Eggs, canned soup, and condiments are fridge and pantry essentials that all carry a best before tag somewhere on their label.
That in itself creates confusion for consumers: there’s a difference between best before dates and expiration dates, each label telling us dissimilar information.
“It’s confusing,” says Ellie Topp, a professional home economist. “[The best before] date has nothing to do with the safety of the food. It has everything to do with the taste of the food.”
That’s probably news to you, isn’t it? There’s even more to expiration and best before dates than you realize – here are a few other tidbits you may not be aware of.
Only Five Types of Foods Have Expiry Dates
Expiry dates are exactly what they sound like: informing customers the absolute last day that food is safe to consume. Any products past the expiry should be tossed; never take a risk on expired food for any reason, even if it’s frozen or ‘looks okay’.
The Canadian Food Inspection Agency only stipulates five types of products require an expiry date label:
- Baby formula and other human milk substitutes.
- Nutritional supplements.
- Meal replacements.
- Pharmacist-sold foods for very low-energy diets.
- Formulated liquid diets.
Conversely, best before dates are reserved for foods that will only be fresh for 90 days or less.
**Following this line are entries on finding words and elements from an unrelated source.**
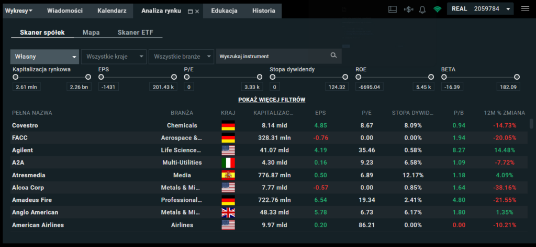Click Pokaż więcej filtrów link
Viewport: 536px width, 247px height.
click(272, 99)
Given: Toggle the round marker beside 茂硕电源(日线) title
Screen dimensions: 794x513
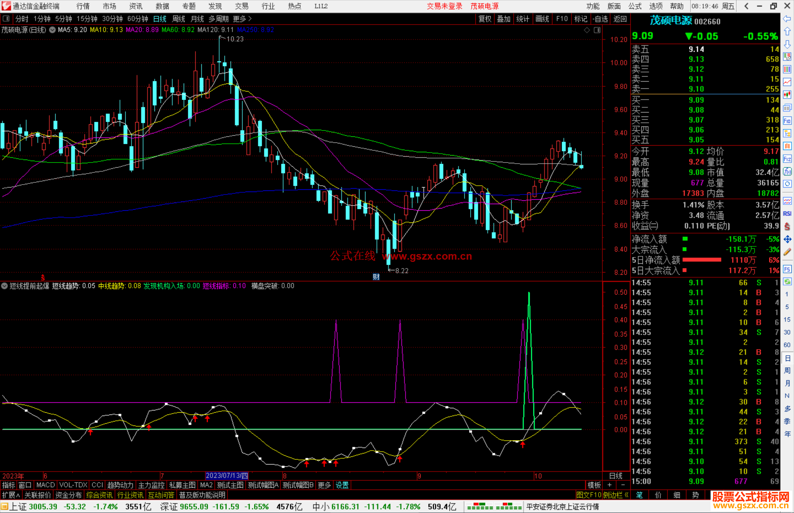Looking at the screenshot, I should tap(53, 30).
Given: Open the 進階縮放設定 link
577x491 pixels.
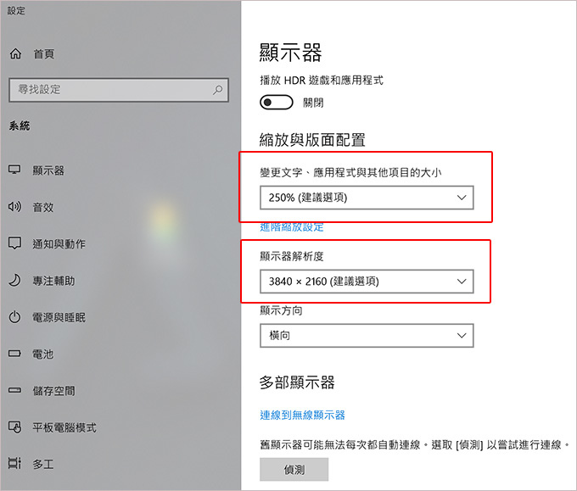Looking at the screenshot, I should 292,227.
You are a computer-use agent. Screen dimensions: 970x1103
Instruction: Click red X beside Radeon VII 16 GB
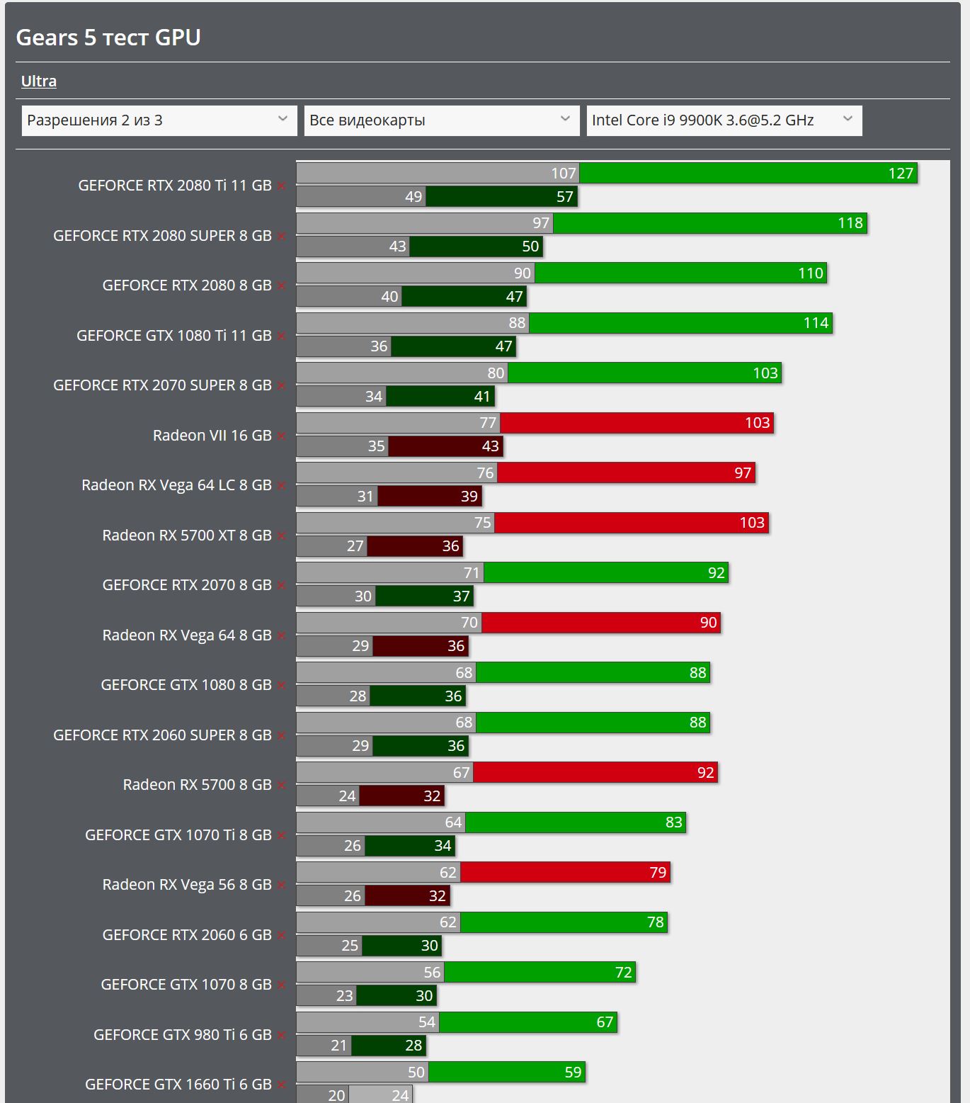(281, 436)
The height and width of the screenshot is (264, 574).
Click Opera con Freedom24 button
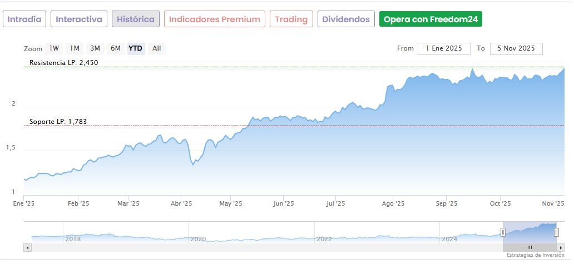[431, 19]

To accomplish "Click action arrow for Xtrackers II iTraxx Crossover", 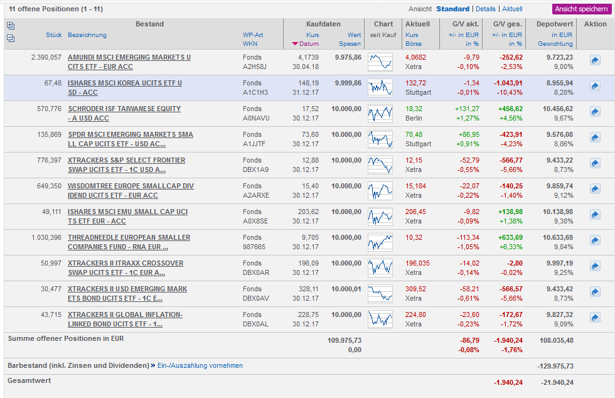I will tap(595, 267).
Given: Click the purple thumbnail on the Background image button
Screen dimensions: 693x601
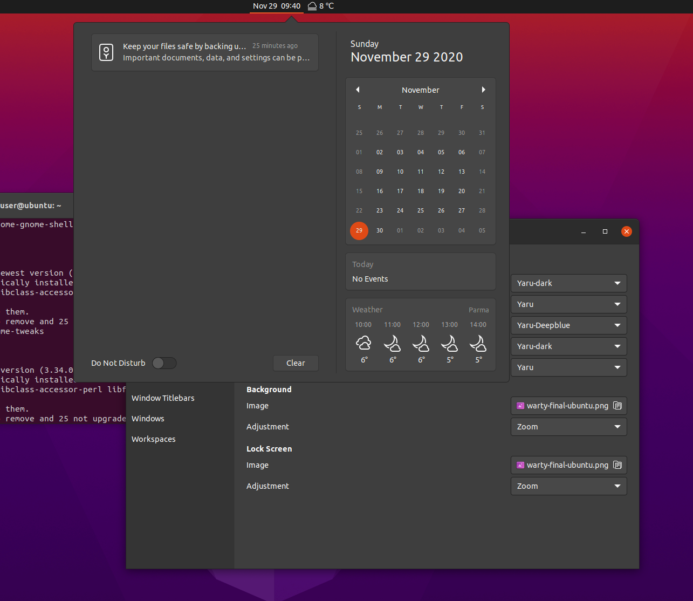Looking at the screenshot, I should (x=520, y=406).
Some best before labelled foods can be consumed past the suggested date, the main difference between an expiry date.
Best Before Dates=Freshness
A best before date’s main purpose is telling consumers how long that food will remain flavourful maintain its nutritional value. Remember, best before dates are unrelated to food safety.
“[With some products] the taste may have greatly deteriorated, but it’s still safe to eat,” Topp says.
For example, when preparing a fresh egg, Topp says it will stay close in “a nice, little package.” Breaking an egg past the best before date in comparison will spread out more, and the yolk is more likely to fall apart.
“But, there’s nothing wrong with the egg,” she says, “as long as it’s not cracked.”
Once a best before date is reached, the manufacturer’s nutritional claims no longer hold water, so you may not be getting as much vitamin C from expired orange juice, for example. Other foods may have their taste compromised, but again is still safe to consume. Ketchup and salsas may taste slightly more acidic, dry pasta could crumble when cooked, and old cookies may be stale or just plain awful.
Opening the Package Nullifies a Best Before Date
Health Canada states a best before date is nullified once the package is opened, or if the food is frozen. Once a package is exposed to air, there’s a chance of cross-contamination, which the original best before label obviously didn’t factor in their suggested date.
The Canadian Partnership for Consumer Food Safety Education has a chart breaking down how long different foods should be kept in a fridge or freezer. The organization recommends purchasing foods with short fridge lives that you can eat fast, avoiding best before or expiry dates concerns altogether.
Foods to Watch Out For…
While we did say some foods are still edible post-best before date, possibly lacking taste or nutrition, that rule doesn’t apply to all foods. It goes without saying that any food that doesn’t maintain its original colour or smell should be tossed, as should dented, leaking, or bulging cans of anything.
Cured meats are one food to keep an eye on, as well as mouldy cheese, breads, and yogurts. Many people are comfortable with scraping the mouldy areas off and snacking on the remains, but mould can contaminate the entire product beyond what’s visible to the eye.
People shouldn’t mess around with foods that contain plentiful pathogens either. That includes fresh meats like chicken, steak, and ground beef, as well as dairy products.
“It’s like playing roulette,” says Cathy Paroschy Harris, a dietitian and spokeswoman for Dietitians of Canada. “You’re putting yourself at risk.”
To simplify everything, use your best judgment. Or when it doubt, throw it out!
Frozen Veggies Are Better in the Winter
Who ever said fresh was synonymous with better?
Fresh produce in your local grocery store during the frigid months could contain less nutrition than your year-round, frozen alternatives. It takes several weeks for those ‘fresh’ veggies to be picked and transported. By the time it reaches the grocer, a lot of nutritional value may’ve been depleted.
Frozen vegetables on the other hand, are frozen within hours of being collected. This helps the produce retain its nutrition. While the nutritional difference isn’t night and day, it’s certainly the healthier of the options come wintertime.